==== PAGE EXTRACT
# New CC Catalog



## catfish_hunter (May 31, 2005)

Got my new Catfish Connection Catalog today...they have them new Shakespeare Rods in there 12.60$ Also some Ugly Stick Catfish Combos...Lots of new reels as well!!!

Anyone else get the new catalog?


----------



## TIGHTLINER (Apr 7, 2004)

Where do I sign up for the mailing list, so that I can get a catalog?!?!?


----------



## Salmonid (Apr 14, 2004)

I spent enough there last year, I figured id be the first in the state to get mine, I guess there were more worthy customers out there, ha ha. If I dont see mine in a few days, Ill be giving them a call, I just got an order 2 weeks ago from there so they must not have had the new ones out yet.

Salmonid


----------



## H2O Mellon (Apr 5, 2004)

I dont' know Mark.... after as many rods that I bought there last year, not to mention the $400 in reels, I may give you a run for your money. I jsut spent $50 in terminal tackle from there. I still dont have a new catalog yet. In fact, this is the only time that my order has taken a week or longer to get here. I tried calling John today, but they are closed for New Years. I can honestly say that I am glas they (CC) are in IL and not OH. I'm sure I'd spend even MORE if the store was closer and I could go in and shop at the store!
========
→ ACTIVITY 1: Transcribe the part of the catalog thread that opens with the words containing "# New CC Catalog" and closes with "the new catalog?".
→ ACTIVITY 2: Write the next part of the catalog thread, continuing on from its final post.
The listing that follows is separate material and has no connection to the catalog thread.
==== SOURCE DATA
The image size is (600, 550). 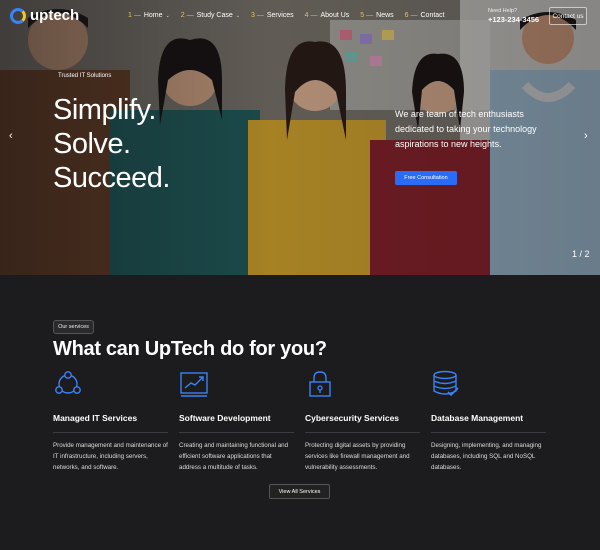 I want to click on nav-number: 5 —, so click(x=367, y=16).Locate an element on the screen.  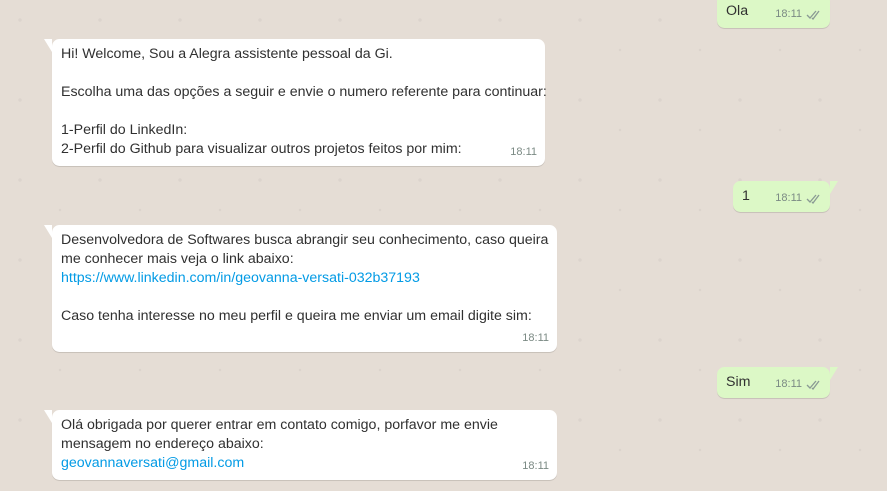
message-line: 1-Perfil do LinkedIn: is located at coordinates (124, 130).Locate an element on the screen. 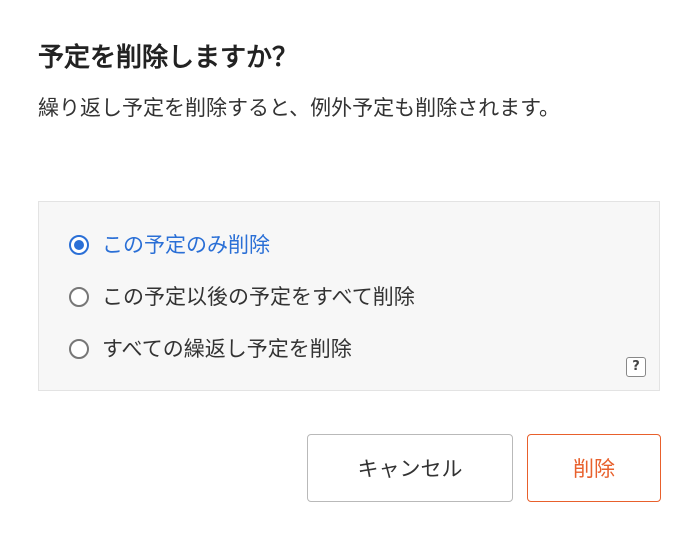  cancel-button: キャンセル is located at coordinates (410, 468). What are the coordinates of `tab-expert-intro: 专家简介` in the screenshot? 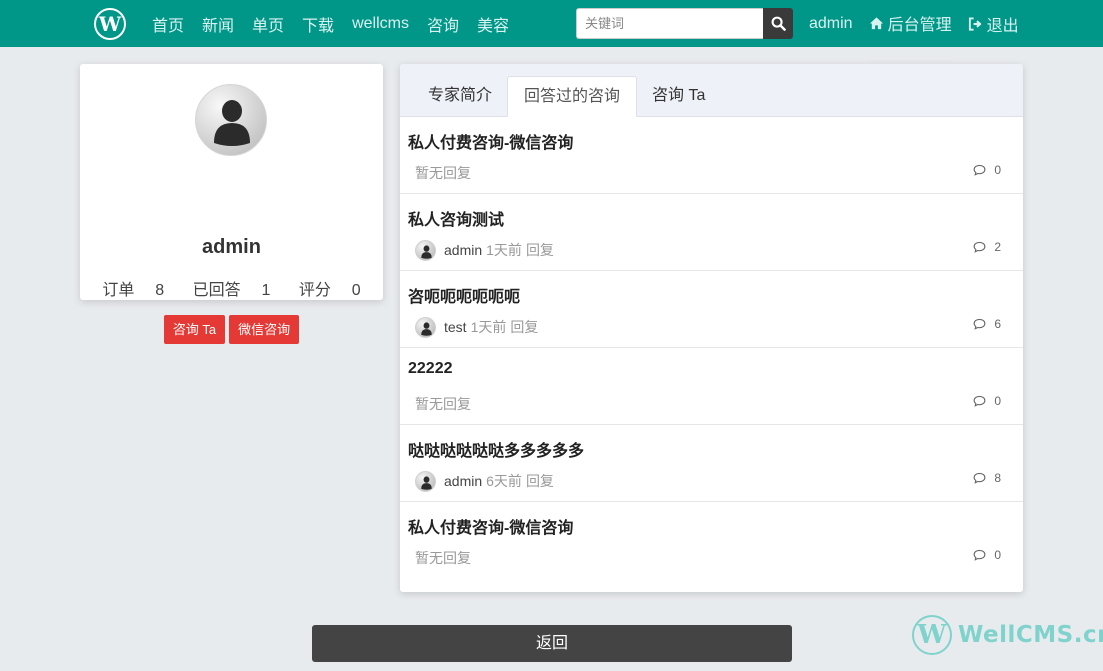 It's located at (460, 96).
========
→ TASK ANSWER 1:
# New CC Catalog



## catfish_hunter (May 31, 2005)

Got my new Catfish Connection Catalog today...they have them new Shakespeare Rods in there 12.60$ Also some Ugly Stick Catfish Combos...Lots of new reels as well!!!

Anyone else get the new catalog?

→ TASK ANSWER 2:
----------



## H2O Mellon (Apr 5, 2004)

I think Flathunter spends more $ @ CC on cast nets alone than all of us put together!!!!!


----------



## Salmonid (Apr 14, 2004)

Yeah, Im sure you and Jack outspent me there but I think I had 6-7 orders last year all between 50-150 bucks each. Tons of smaller things, havent done the reels or rods yet. I have a $50 dollar gift card for there which is why i am waiting for the catalog. Its burning a whole in my pocket.... 

Salmonid


----------



## H2O Mellon (Apr 5, 2004)

FYI: I called today and found out that CC is out of 8/0 Gama Oct Circles, that's why my order has been a little delayed. I figured I'd pass on the info in case any other catguys orders some around Christmas.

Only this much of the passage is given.